The political press corps may have hit peak impeachment failure on Sunday when Meet the Press host Chuck Todd introduced a segment in which voters from a toss-up district in Michigan were interviewed about the House proceedings against Donald Trump. Touted as a way to take the temperature of everyday voters outside of the “Beltway,” the sit-down with six voters from Kent County, Michigan, offered a chance to hear from America's heartland and if its denizens “care” about impeachment. Except there was a slight problem: Every voter interviewed was a Republican, and every voter interviewed opposed impeachment. (“I don’t even care. It's just noise.”)  

Even more stunning was the fact that the Michigan county highlighted by Meet the Press is represented in Congress by Justin Amash who made headlines earlier this year when he left the Republican Party because of Trump's corrupt behavior, and who has since come out in favor of impeachment. Yet network news producers looked at that backdrop, and the fact that 54% of Americans support impeachment according to the most recent Fox News poll, and thought the best approach would be to only ask Republican voters how they felt about impeachment?

If that doesn't pull back the curtain on today's coverage and how it's being told literally through the eyes of the Republican Party, I don't know what does. Wedded to the Republican narrative that impeachment has put Democrats back on their heels and is boosting Trump's standing, the press in recent weeks increasingly resembled a soft landing spot for GOP spin.

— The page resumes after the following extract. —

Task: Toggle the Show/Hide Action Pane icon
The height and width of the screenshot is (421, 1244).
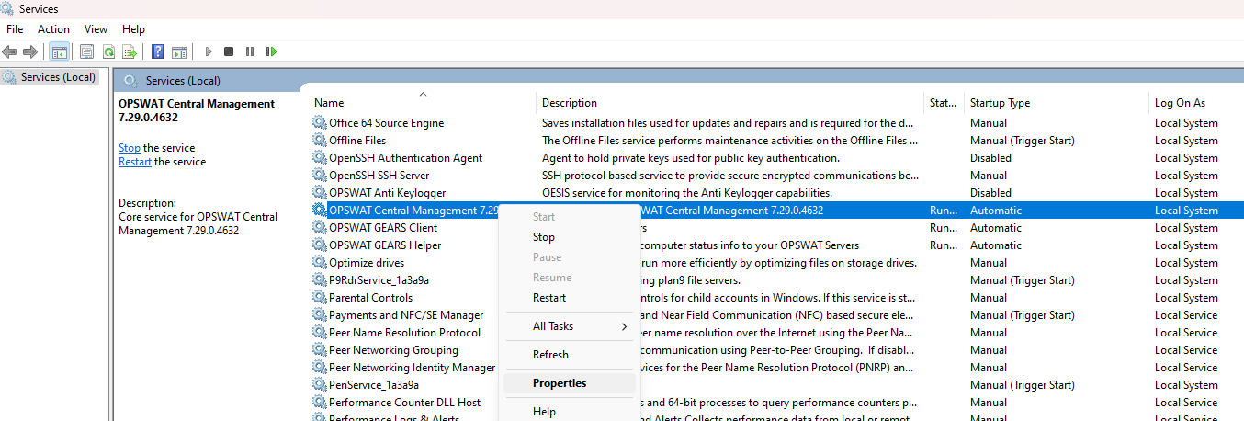Action: point(179,51)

On Tuesday, when Trump released an incoherent, paranoid diatribe in the form of a petulant, hate-filled six-page letter in an attempt to answer his impeachment accusers, some observers likened the screed to a would-be Unabomber manifesto, only not as well-written. But the Beltway press? They scrambled to normalize Trump's appalling behavior, describing the shocking display of pity and lies as “resilient” and “fiery.”

Meanwhile, the dominant theme in recent days—and it reads like it's straight from the Republican National Committee—is that Democrats from closely divided districts face a looming backlash if they vote to remove Trump from office. But there continues to be virtually no evidence to support that.